Collected data:

==============================

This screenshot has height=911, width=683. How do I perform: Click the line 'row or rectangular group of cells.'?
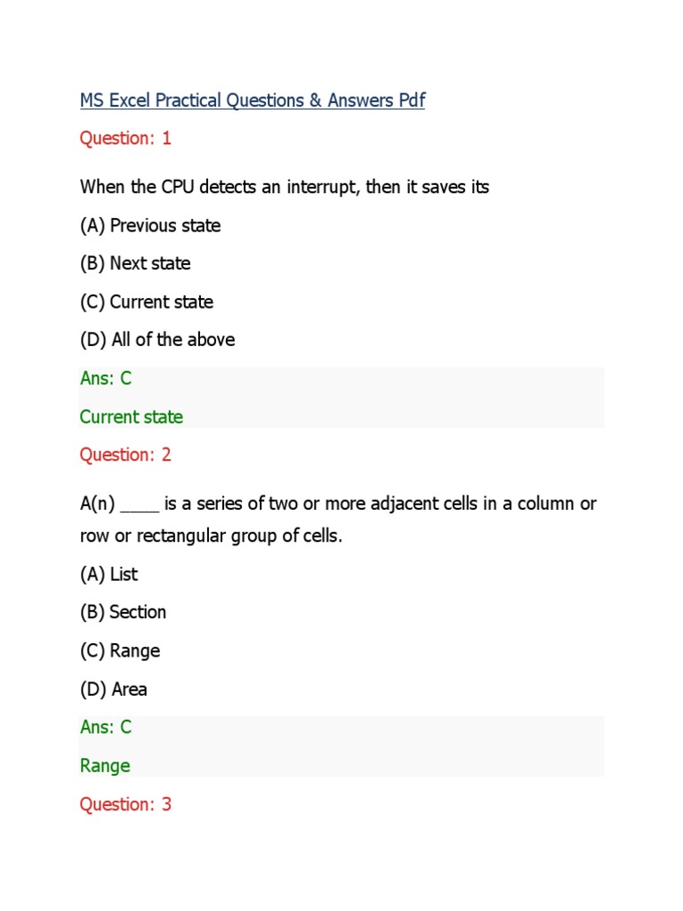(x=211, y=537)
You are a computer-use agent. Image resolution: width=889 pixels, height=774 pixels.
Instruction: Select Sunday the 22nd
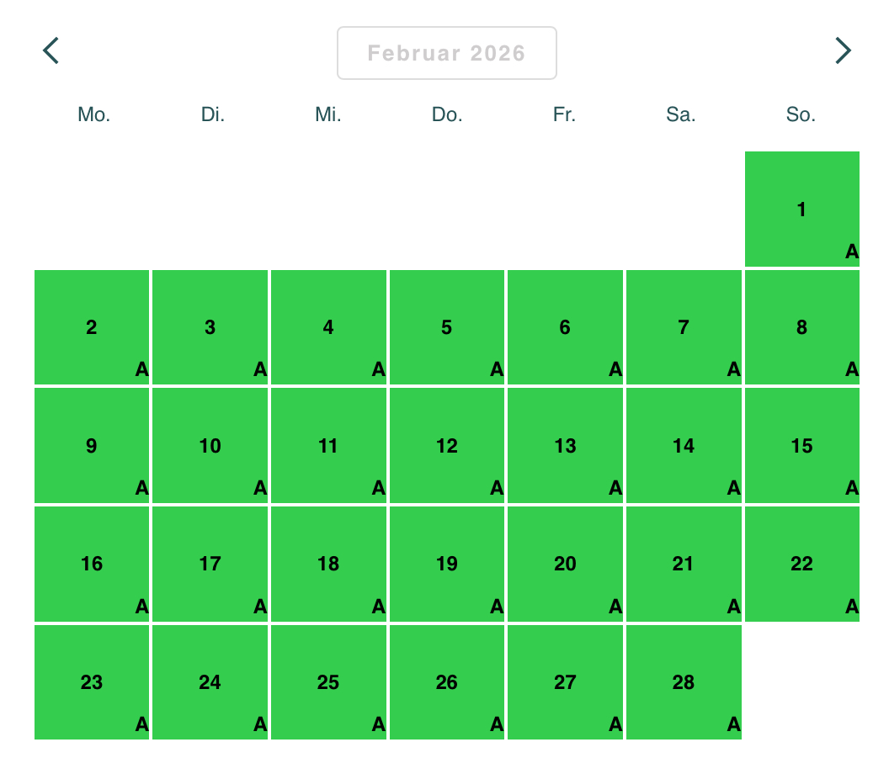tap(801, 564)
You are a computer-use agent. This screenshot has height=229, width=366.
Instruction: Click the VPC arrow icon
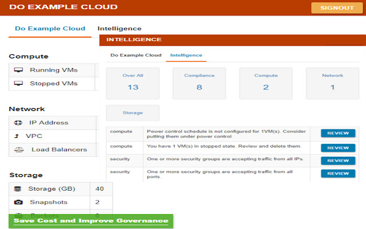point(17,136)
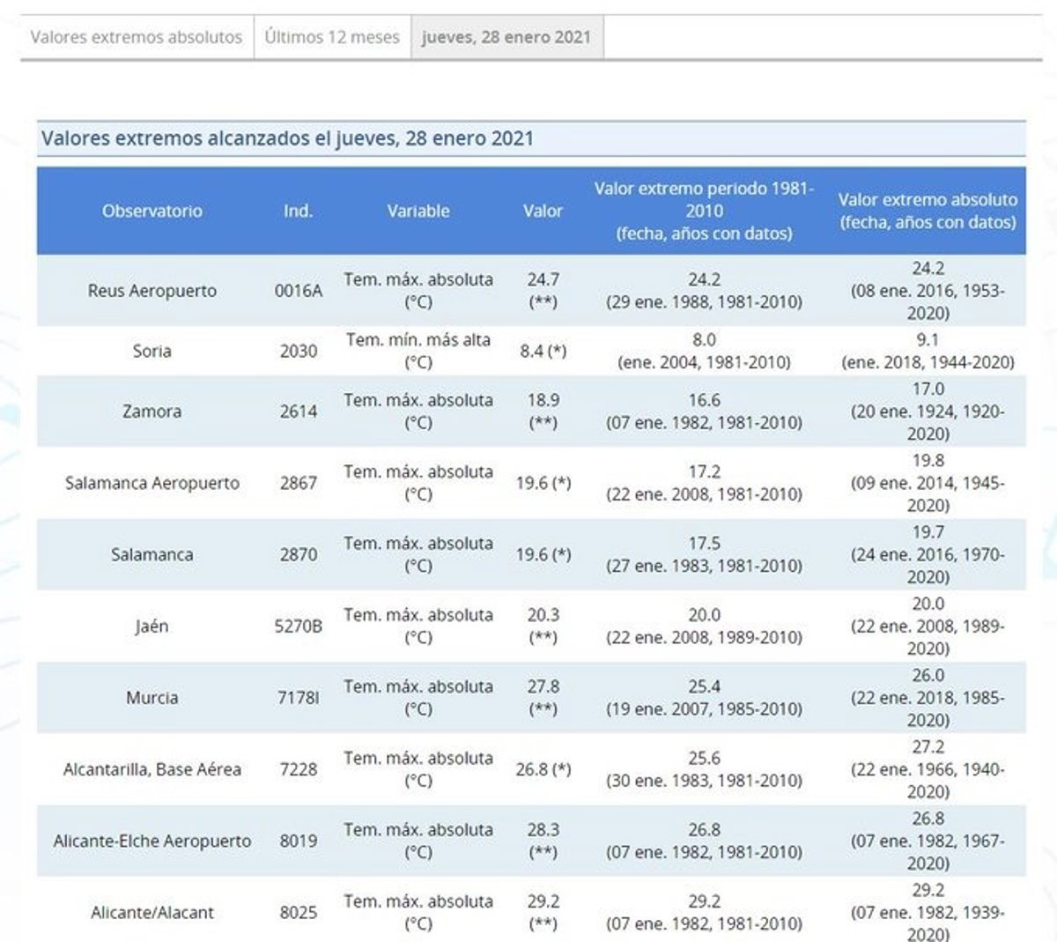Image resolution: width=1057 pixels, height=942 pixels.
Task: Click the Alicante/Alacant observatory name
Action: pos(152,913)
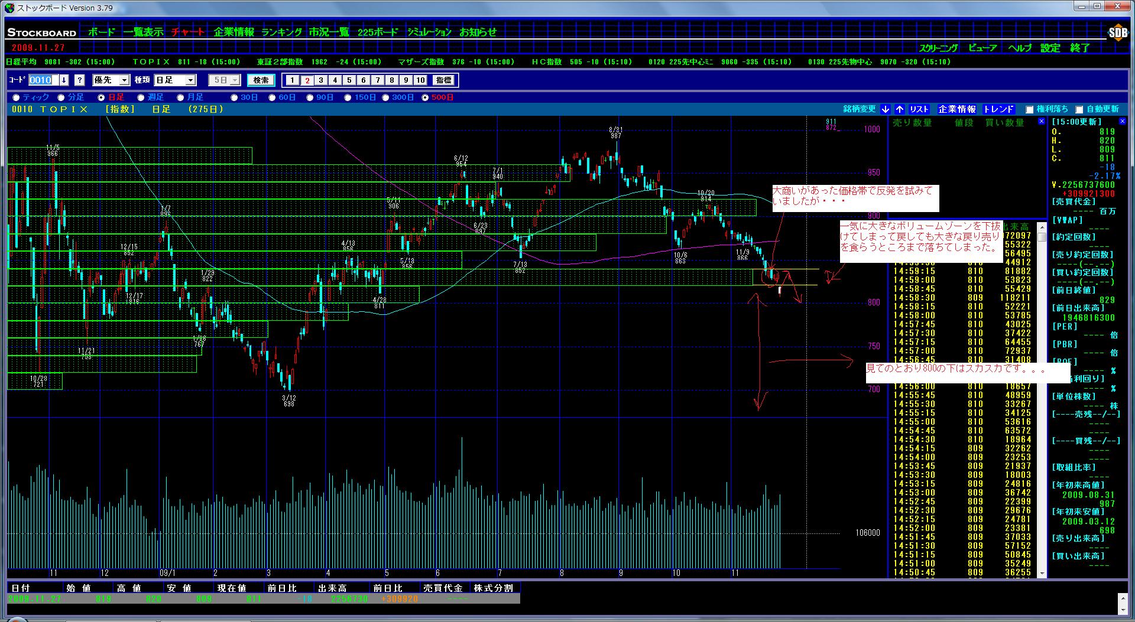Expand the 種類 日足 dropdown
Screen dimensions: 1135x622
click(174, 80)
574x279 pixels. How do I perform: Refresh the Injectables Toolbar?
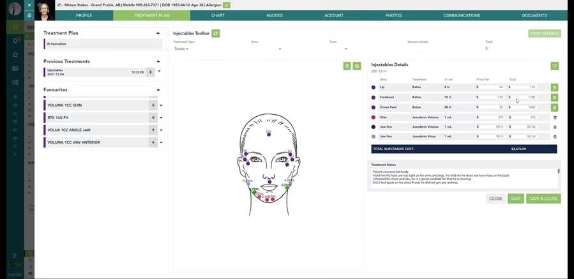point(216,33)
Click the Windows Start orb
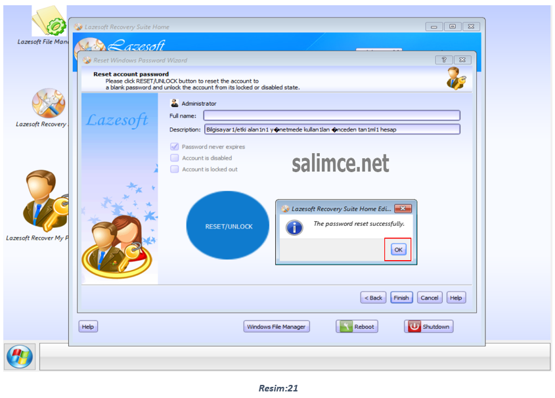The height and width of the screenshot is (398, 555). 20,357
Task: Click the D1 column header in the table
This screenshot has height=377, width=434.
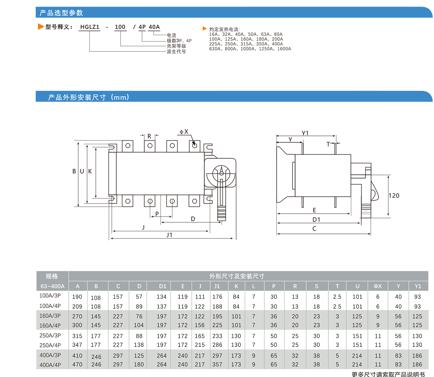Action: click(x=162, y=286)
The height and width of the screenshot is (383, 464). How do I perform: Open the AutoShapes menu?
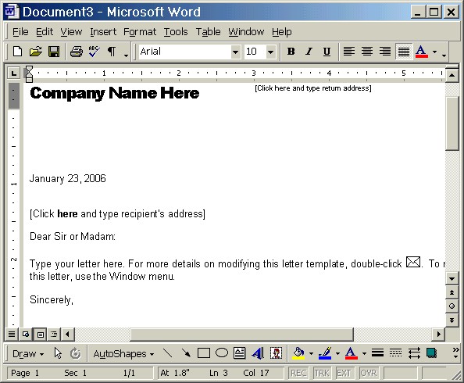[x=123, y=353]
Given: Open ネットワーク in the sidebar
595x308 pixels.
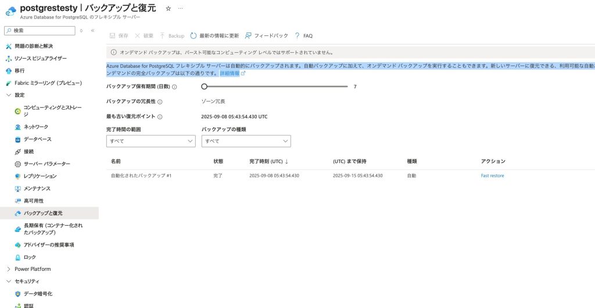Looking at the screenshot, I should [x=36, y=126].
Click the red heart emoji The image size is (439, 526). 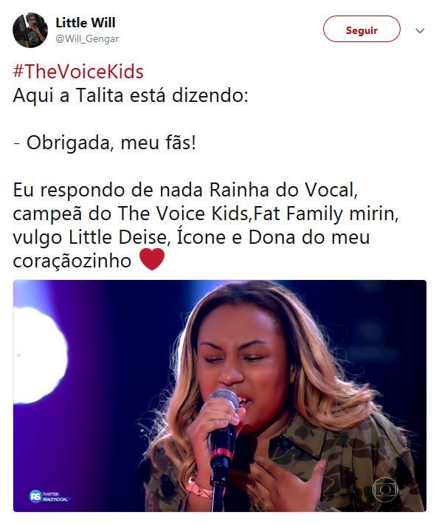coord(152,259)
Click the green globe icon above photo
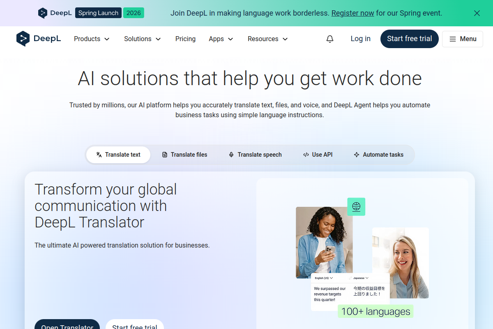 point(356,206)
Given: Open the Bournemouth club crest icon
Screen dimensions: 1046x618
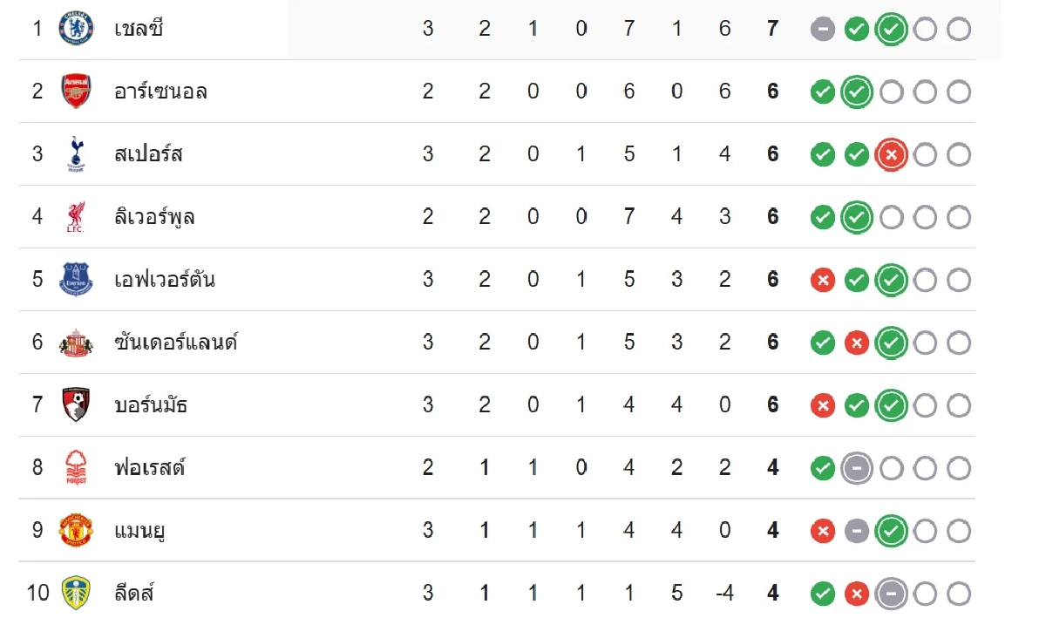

==============================

• [Exercise prompt]: Only one thing is wanted here, an exact copy of the lines from the first line above through the line containing "You are a computer-use agent. Image", minus any picture.

• [Response for this exercise]:
This screenshot has height=911, width=683. How do I perform: Click the line 'row or rectangular group of cells.'?
(x=211, y=537)
You are a computer-use agent. Image resolution: width=889 pixels, height=774 pixels.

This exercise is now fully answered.